Kragnes also was named to CoBank's "risk" committee. This committee reviews any loan larger than $250 million and all of those that are in nonaccrual status or are in danger of default.
"It's been fascinating," Kragnes says. "You see that the things that are in danger are things that eat corn at night -- chickens, turkeys, hogs and dairy. And ethanol plants."
He says the rule of thumb is that the smaller the animal, the quicker the industry can adjust production.
CoBank requires its board members to attend at least two training events per year, as well as six regular meetings. Kragnes figures the entire obligation is at least 40 days of service during the year.
Occasionally, CoBank's board meets in the Upper Great Plains Last August, the group met in Bismarck, N.D., where members toured coal gasification production.
"The main topic of discussion was 'cap and trade' and what that's going to do with our electrical distribution and energy portfolios," he says.
In December, the meeting was in New York, where the board went to the Federal Farm Credit Banks Funding Corp., the entity where the system gets its base funding.
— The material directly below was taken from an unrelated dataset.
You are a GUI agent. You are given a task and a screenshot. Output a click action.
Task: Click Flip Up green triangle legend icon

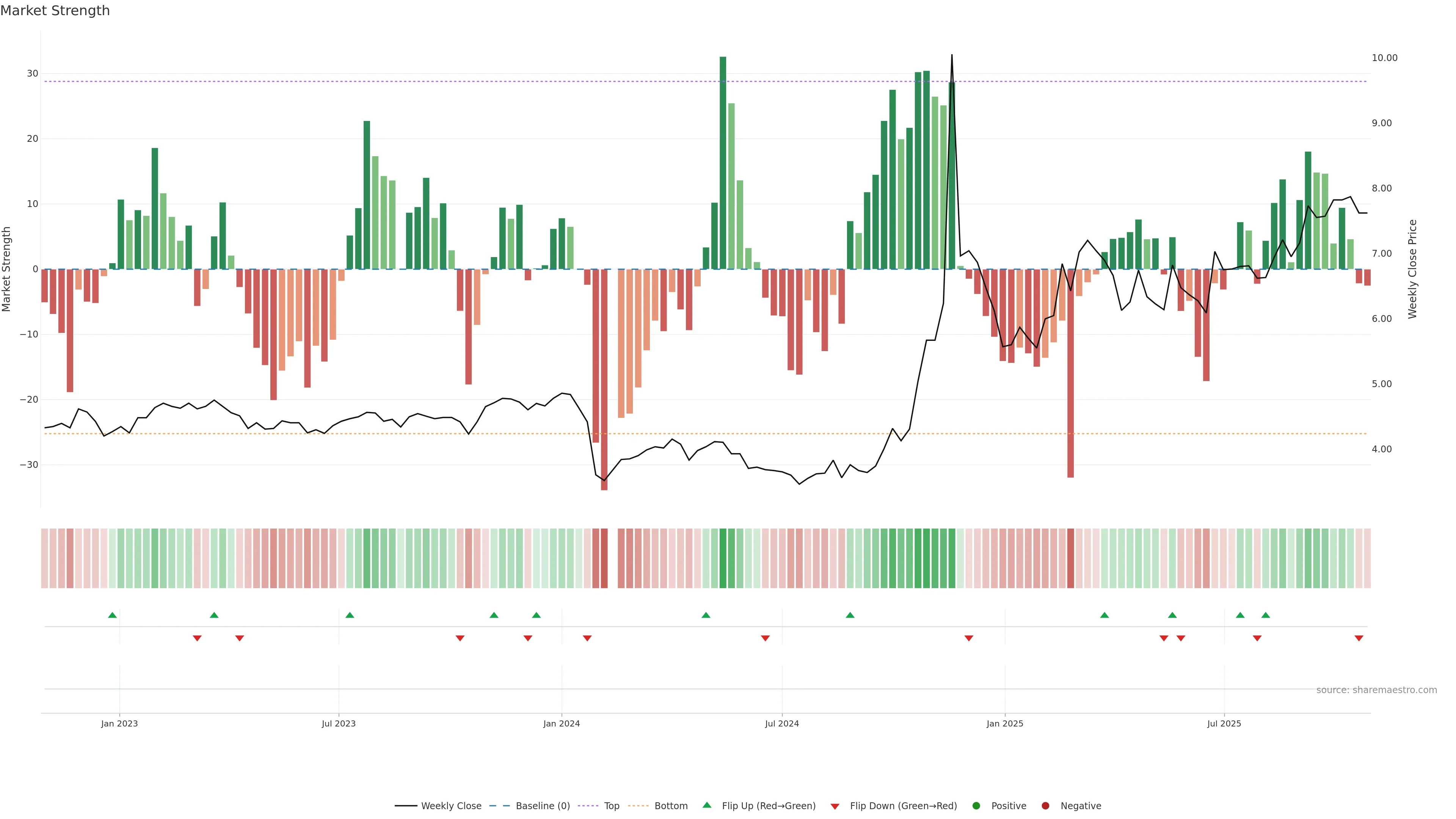click(706, 805)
There also are "customer meetings" around the country, which he says are akin to the American Crystal factory meetings.
'Act' outside the box
On the side, Kragnes is a speaker, entertaining cooperatives at annual meetings.
His favorite topic: "Get out of your box, while you still can. If you're a farmer, then read poetry someplace," he says. "Or teach high school football, or T-ball."
Besides his farming, Kragnes has finished a new home. He's built two experimental aircraft and three boats. He's entered a competitive poetry "slam," with some notable success.
With a native sense of humor, Kragnes writes once a month for the Sugarbeet Grower magazine, in his column, "Write Field." Farmers can do lots of things and should do what they can.
"As farmers, we're required to have a reasonable understanding of taxes, finances and financial ratios, plant pathology. We need to know some psychology, for our employee relations," Kragnes says. "We have a lot more diverse education than we realize."
A central theme for Kragnes is that local jobs, local cooperatives need leadership.
"Even if you're not an expert in Roberts Rules of Governance, that doesn't mean you can't bring something of quality to these positions."